WHAT TO PRODUCE:
Render the material from the line containing "Choose Email Newsletter" up to and including the end of the material as a two-column CSV with the header text,answer, giving one row per answer beside the text it belongs to. Put each field in quotation marks, turn line breaks into spaces, and leave the pictures out.

Screen grounding material:

* BEGIN *

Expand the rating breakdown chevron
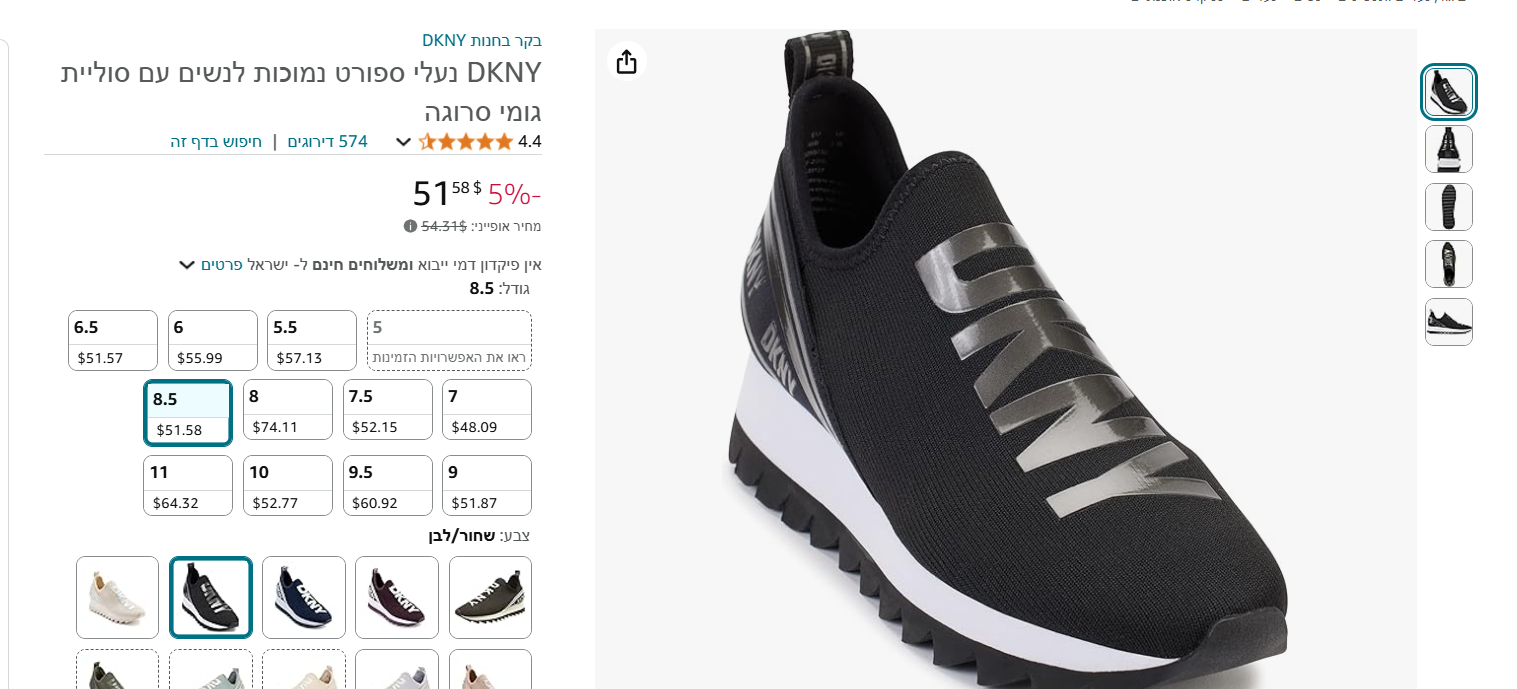 pyautogui.click(x=403, y=142)
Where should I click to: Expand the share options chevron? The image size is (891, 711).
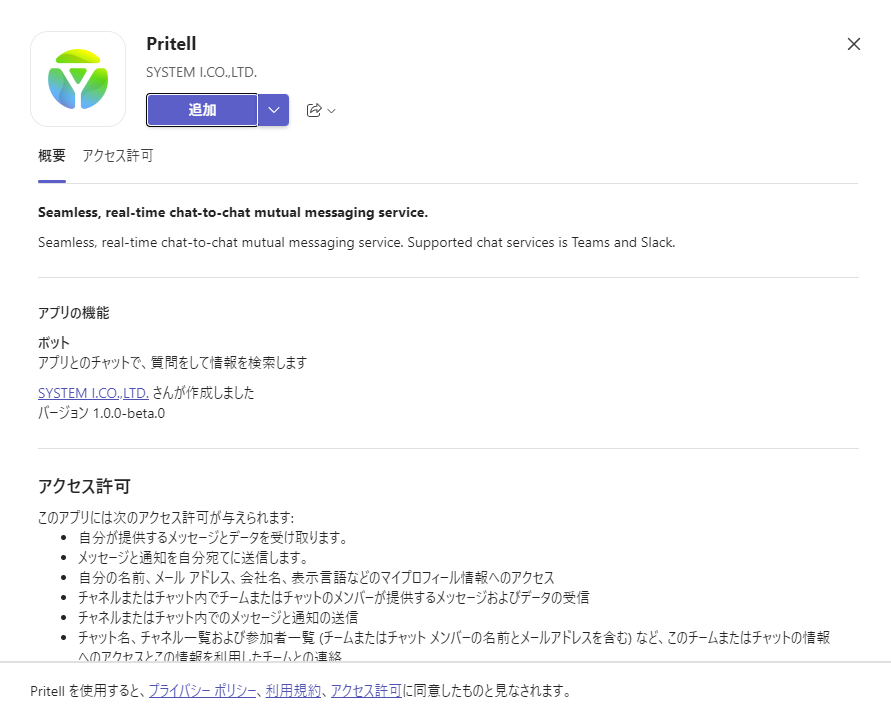coord(332,111)
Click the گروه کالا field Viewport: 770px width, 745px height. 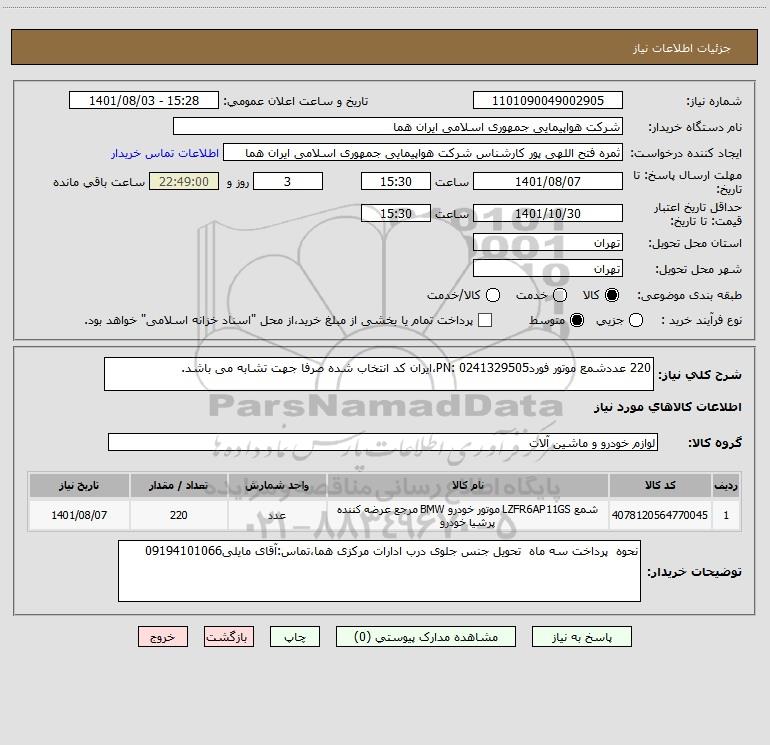click(x=383, y=442)
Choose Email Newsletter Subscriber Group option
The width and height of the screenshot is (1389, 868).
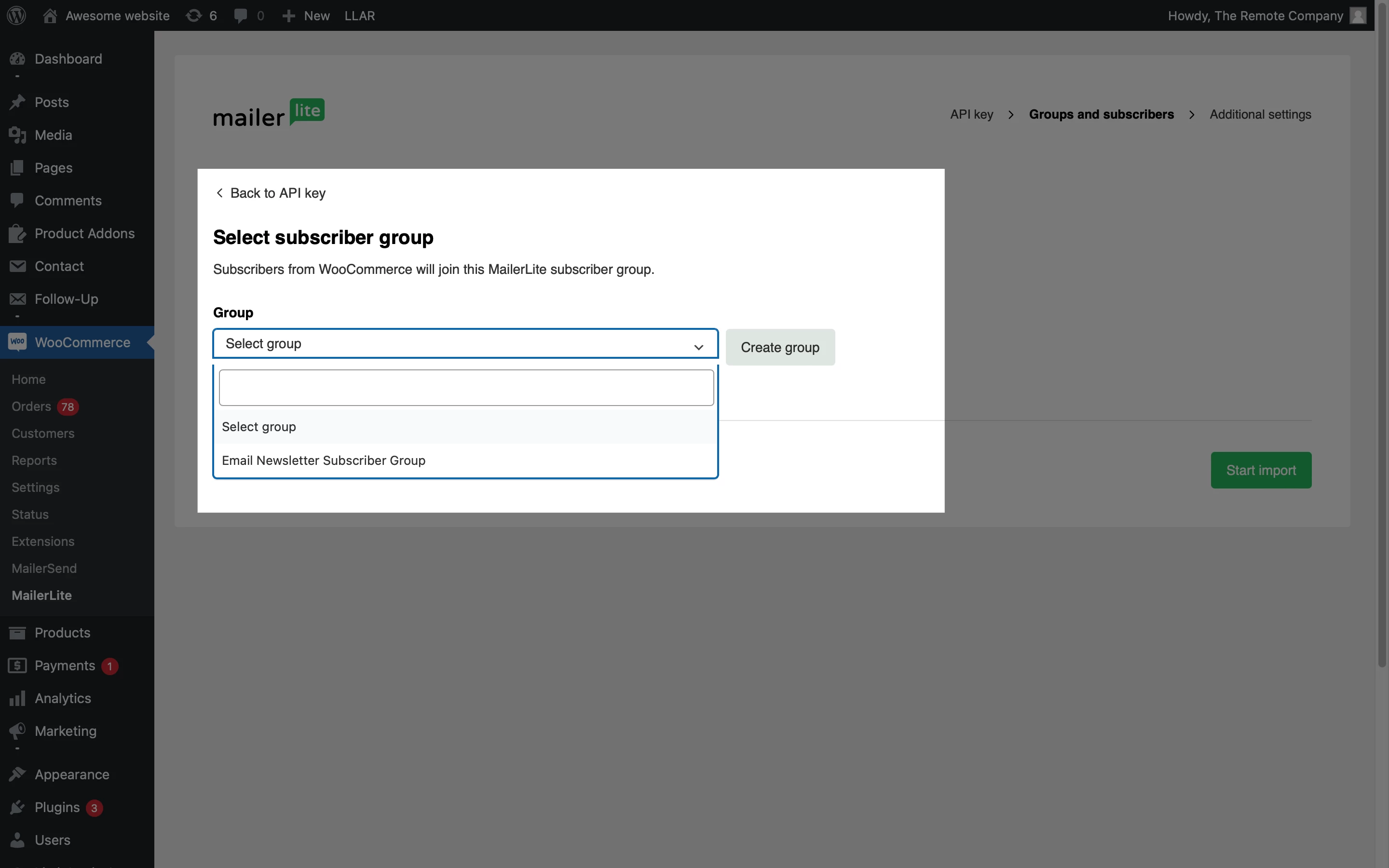[x=324, y=461]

* END *

WRITTEN RESPONSE:
text,answer
"Choose Email Newsletter Subscriber Group option The width and height of the screenshot is (1389, 868).","[x=324, y=461]"